__やること__
**1.** 読む文章によると、ドラゴンズ戦はいつ、どこの球場で行われましたか。
**2.** 読む文章の「斎藤佑樹は623日ぶり勝利に」から「ができなかった......。」までを、一字も変えずに全部書き写してください。

__読む文章__
* * * * *
斎藤佑樹は623日ぶり勝利に「うれしいです......いや、うれしくはないですけど、すいませんでした」 (4ページ目)

  • 石田雄太●文 text by Ishida Yuta

【プロでの最後の勝ち星】

 振り返れば、この勝利は僕のプロでの最後の勝ち星でした。いま思えば"悔しもったいない"という感じです。あの時の感覚はすごくよかったし、あのスタイルを続けていけば、負けはもちろんあったと思いますが、勝つ可能性もたくさんあったと信じています。それを続けることができなかった......。

 ベイスターズに勝ったあと、中6日でカープ戦に先発したんですが、勝つことができませんでした。内容もよくなくて(4回途中までに8本のヒットを打たれて5失点)、それでもベイスターズとの試合で勝ちがついたおかげで、もう一度、先発のチャンスをもらいました。それがドラゴンズ戦(6月14日、ナゴヤドーム)です。

 立ち上がりがうまくいかなくて、満塁から2本の二塁打(アレックス・ゲレーロにツーシーム、藤井淳志にフォーク)を打たれて、4点を取られてしまいます。でも2回からリズムを取り戻して、5回までの4イニングをすべて三者凡退に抑えました。6回にはチームも追いついて、僕の負けを消してくれました。

 交流戦の3試合に先発して1勝1敗......その3試合目は1回に4点を取られましたが、その後は試合を壊さずに踏ん張って、打線のおかげで辛うじて試合をつくることができました。となれば、もう一度チャンスがほしい。でも、斎藤佑樹を軸に考えると「もう一度」と思いますが、今、こういう立場で野球を観ていたら、斎藤佑樹より使いやすいピッチャーはたくさんいるよなって思います(笑)。
* * * * *
__使う資料__
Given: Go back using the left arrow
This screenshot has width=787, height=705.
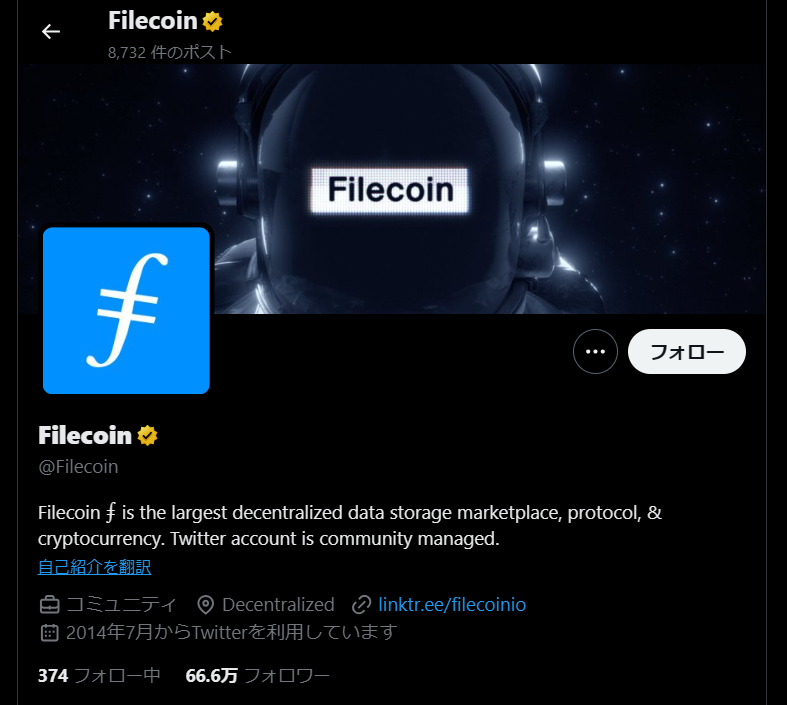Looking at the screenshot, I should [x=51, y=32].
* * * * *
__答え__
**1.** 6月14日、ナゴヤドームです。

**2.**
斎藤佑樹は623日ぶり勝利に「うれしいです......いや、うれしくはないですけど、すいませんでした」 (4ページ目)

  • 石田雄太●文 text by Ishida Yuta

【プロでの最後の勝ち星】

 振り返れば、この勝利は僕のプロでの最後の勝ち星でした。いま思えば"悔しもったいない"という感じです。あの時の感覚はすごくよかったし、あのスタイルを続けていけば、負けはもちろんあったと思いますが、勝つ可能性もたくさんあったと信じています。それを続けることができなかった......。